**SELECTED TEXT:**
══════════════════════════════

Why Your Load Test Will Hide Problems and Lead to Crashes in Production

Published in

The Startup

13 min readAug 2, 2020

What do you do to make sure your website, backend, or API will scale to higher levels of traffic so that it doesn’t crash on the biggest day of the year for your business?

Why of course you do a load test!

Pick any tool, paste the URL, punch in a good number of users, and wait for a pass or fail. If it fails, fix the problems and run it again. Once it passes you’re all set.

Unfortunately, this is a recipe for being unprepared and having the system crash on the biggest day of the year for your business.

Not all load tests are equal. Or even remotely valid.

It’s very easy to create a load test that is completely detached from the real traffic conditions you will face and gives you misleading results.

It would be like having someone drive a car around a race track, and using their performance there to evaluate whether they will be good at navigating an unfamiliar city in a foreign language with stop and go traffic and drivers honking at you from all sides.

Your live traffic can be chaotic and have a very different impact than what you see in a simplified artificial scenario.

Strangely when it comes to testing backend performance this is often accepted as a good approach!

I’ve seen these situations with several websites, typically running on AWS clusters and handling millions of dollars and/or millions of visitors.

══════════════════════════════

**DATA SHOWN:**

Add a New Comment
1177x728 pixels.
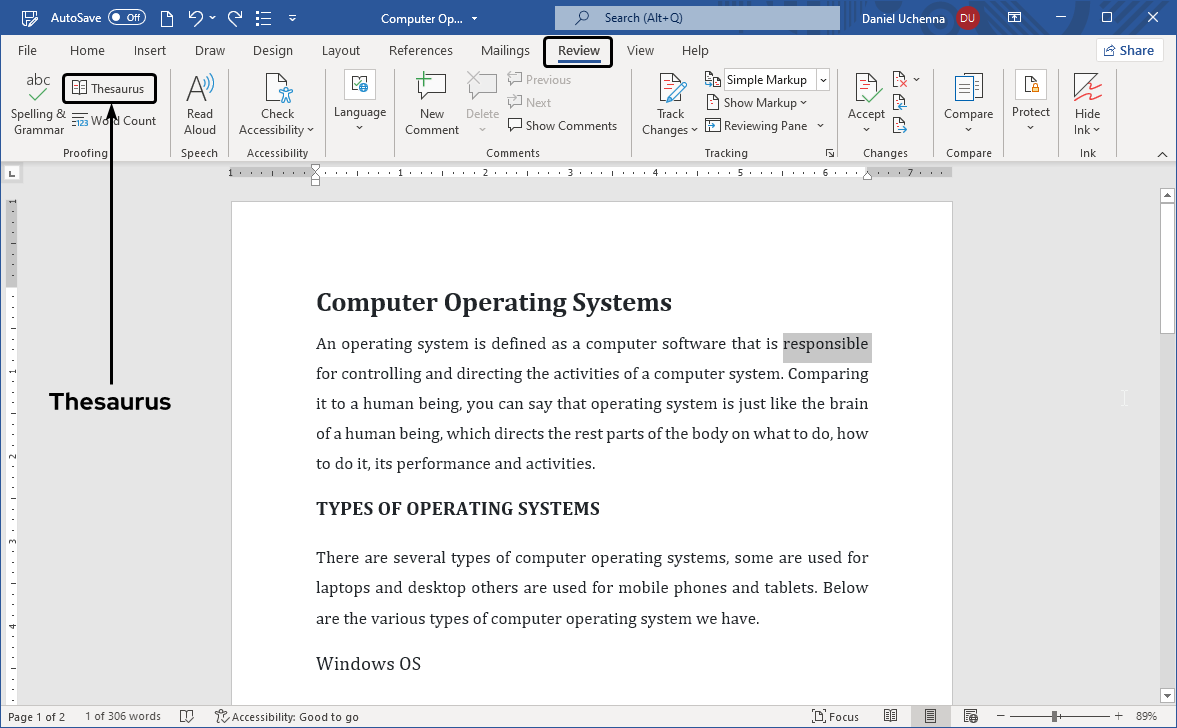click(x=432, y=104)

══════════════════════════════

**OBJECTIVE:**
In the load testing article above, what did the websites the writer has seen typically run on?

**WRITTEN SOLUTION:**
AWS clusters